Data entries:
------------------------------------------------------------

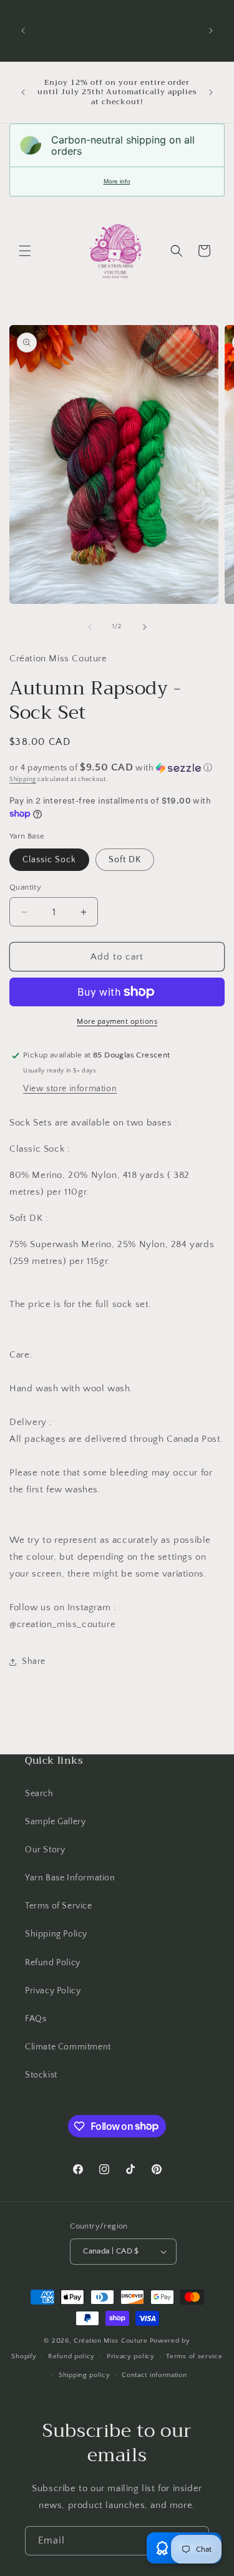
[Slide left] (90, 627)
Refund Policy (52, 1963)
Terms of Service (58, 1906)
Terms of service (194, 2356)
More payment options (117, 1022)
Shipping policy (84, 2375)
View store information (70, 1089)
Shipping (22, 779)
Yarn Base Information (70, 1878)
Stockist (41, 2075)
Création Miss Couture (111, 2341)
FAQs (35, 2019)
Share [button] (34, 1661)
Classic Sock (49, 860)
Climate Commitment (68, 2047)
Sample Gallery (55, 1822)
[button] (25, 251)
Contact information (154, 2375)
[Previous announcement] (23, 30)
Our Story (45, 1850)
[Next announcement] (211, 30)
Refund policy (71, 2356)
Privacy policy (131, 2356)
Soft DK (125, 860)
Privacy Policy (52, 1991)
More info (117, 181)
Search (39, 1794)
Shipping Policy (56, 1934)
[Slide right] (144, 627)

------------------------------------------------------------

> **What is needed**:
Transcribe every entry word for word, excluding images.

> **Response area**:
[Slide left] (90, 627)
Refund Policy (52, 1963)
Terms of Service (58, 1906)
Terms of service (194, 2356)
More payment options (117, 1022)
Shipping policy (84, 2375)
View store information (70, 1089)
Shipping (22, 779)
Yarn Base Information (70, 1878)
Stockist (41, 2075)
Création Miss Couture (111, 2341)
FAQs (35, 2019)
Share [button] (34, 1661)
Classic Sock (49, 860)
Climate Commitment (68, 2047)
Sample Gallery (55, 1822)
[button] (25, 251)
Contact information (154, 2375)
[Previous announcement] (23, 30)
Our Story (45, 1850)
[Next announcement] (211, 30)
Refund policy (71, 2356)
Privacy policy (131, 2356)
Soft DK (125, 860)
Privacy Policy (52, 1991)
More info (117, 181)
Search (39, 1794)
Shipping Policy (56, 1934)
[Slide right] (144, 627)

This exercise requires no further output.